Dans son message, il apparait clairement que ce n’est plus seulement l’État qui doit porter la montée en gamme du secteur privé. Les entreprises doivent elles-mêmes se doter des standards requis pour gagner en compétitivité.

Très sollicité sur la question des Partenariats Public-Privé (PPP), le Dr DJITTE a apporté des réponses concrètes aux préoccupations des acteurs. Il faut des PPP plus adaptés à la réalité des entreprises locales. Il a notamment insisté sur la nécessité de développer « des projets de taille maîtrisable, mieux adaptés aux capacités techniques et financières des PME et entreprises nationales ». Ces small projects, a-t-il expliqué, permettent de contourner l’entrée souvent difficile des acteurs locaux dans les grands projets dominés par des groupes internationaux.

Dr DJITTE a aussi rappelé qu’aucune réforme, aucun dispositif incitatif ne peut compenser l’absence de crédibilité. « Une entreprise qui veut aller loin doit bâtir une réputation solide : qualité, rigueur, transparence et respect des délais », a – t- il déclaré, ajoutant que dans le domaine des PPP comme dans les marchés classiques, la confiance reste la meilleure carte de visite.

Le DG a également insisté sur la sélection rigoureuse des projets. Ils doivent être économiquement pertinents, en plus d’avoir une utilité réelle pour les populations, d’être en alignement avec les priorités publiques et d’avoir une viabilité financière.

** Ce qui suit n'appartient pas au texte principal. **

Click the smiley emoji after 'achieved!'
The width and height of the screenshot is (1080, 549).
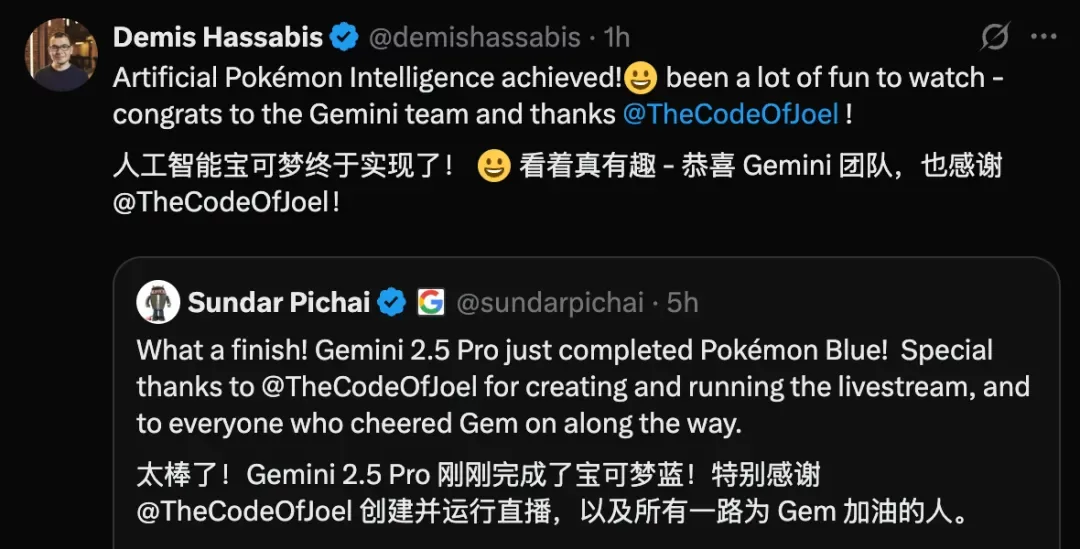(x=641, y=78)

Un PPP réussi n’est ni un exercice théorique ni un habillage juridique, mais une réponse concrète à un besoin public identifié.

Face à la taille des contrats, Dr DJITTE a encouragé les entreprises locales à « se regrouper en consortiums pour additionner expertise, capacité technique et surface financière ». Ce modèle, courant dans les économies émergentes, est selon lui le moyen le plus rapide pour les entreprises sénégalaises d’entrer dans la cour des grands.

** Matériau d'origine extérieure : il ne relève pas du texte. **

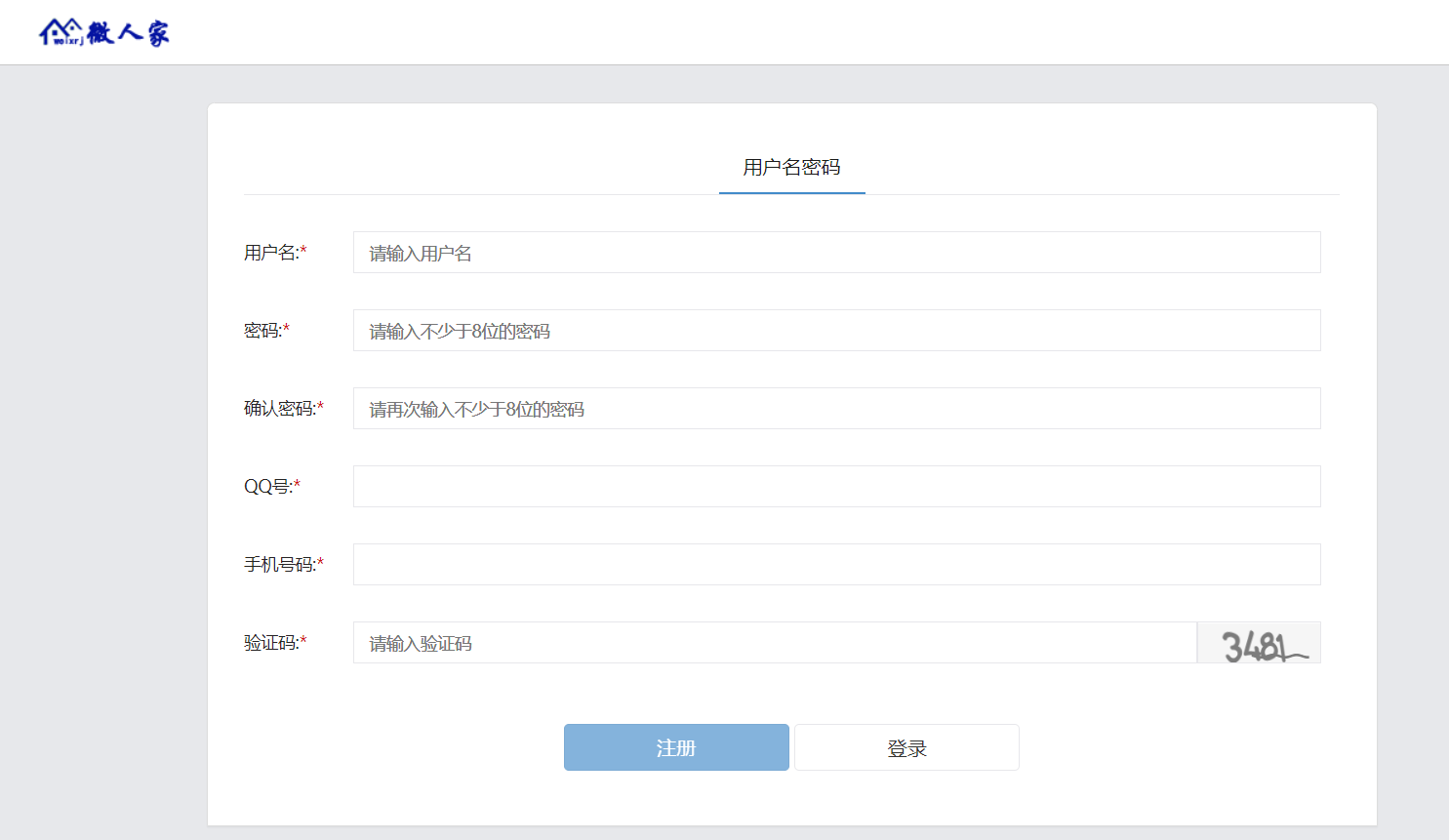
Task: Click the 确认密码 field label
Action: click(278, 409)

Pour lui, la question dépasse les entreprises isolées. Ce qui doit être construit, c’est un environnement de confiance, des pratiques professionnelles solides, un marché conforme aux normes et à l’éthique, un écosystème qui inspire et attire les investisseurs.

La réussite de cette transformation passe aussi par un renforcement des capacités institutionnelles. Dr DJITTE a insisté sur deux chantiers. D’abord la professionnalisation des cellules de passation des marchés. Les équipes internes doivent maîtriser les innovations du Code, comprendre les mécanismes du PPP et adopter des standards modernes d’analyse et d’évaluation.

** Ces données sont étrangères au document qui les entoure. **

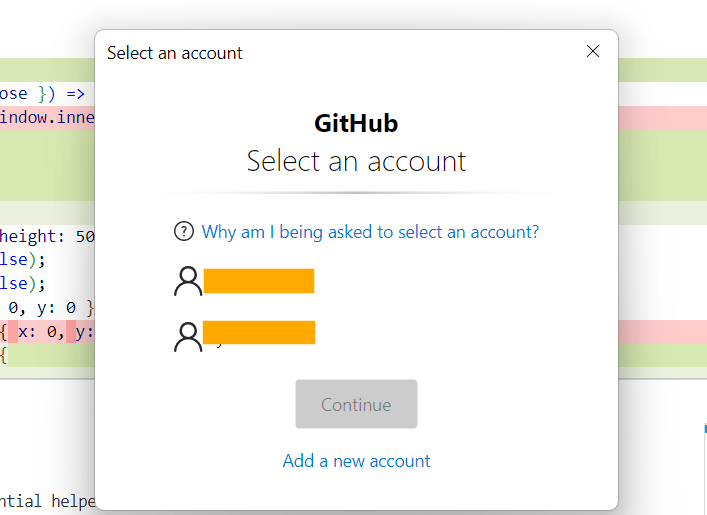The image size is (707, 515).
Task: Click the large 'Select an account' heading
Action: click(x=356, y=161)
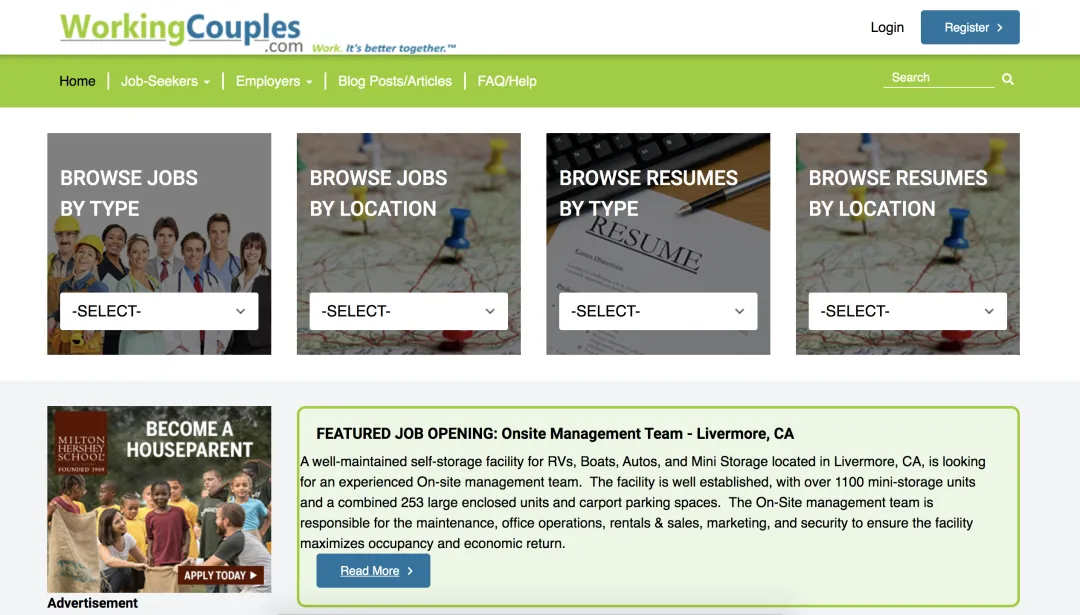Click the Register button
This screenshot has height=615, width=1080.
[x=970, y=28]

Ensuite la montée en compétences du côté des décideurs publics. Selon lui, une mauvaise compréhension des enjeux peut conduire à des retards, à des projets mal calibrés ou à une faible attractivité pour les entreprises. Il a donc appelé à une gouvernance plus informée et à une planification plus cohérente, combinée d’une meilleure articulation entre vision politique et exécution technique.

Après son exposé, la salle a multiplié les questions qui portaient sur le financement des PPP, accès des PME, rôle des banques, dispositifs d’accompagnement, perspectives d’amélioration du Code.

Les échanges ont montré une forte attente de solutions opérationnelles, mais aussi un optimisme réel quant à la capacité du secteur privé sénégalais à saisir les opportunités offertes par la commande publique.

Répondant aux préoccupations, le Dr DJITTE a réaffirmé : « L’ARCOP est engagée dans la construction d’un cadre plus inclusif, plus transparent et plus favorable à la montée en puissance des entreprises nationales ».

Le sentiment général qui s’est dégagé à l’issue des échanges est que le Sénégal est entré dans une nouvelle phase, celle où la commande publique ne doit plus seulement être exécutée par le secteur privé, mais portée avec lui. En appelant à plus de stratégie et à davantage de structuration, le Dr Moustapha DJITTE encourage les entreprises locales à cesser d’être seulement des exécutantes, pour devenir des partenaires économiques capables, visibles et incontournables dans la construction du Sénégal de demain.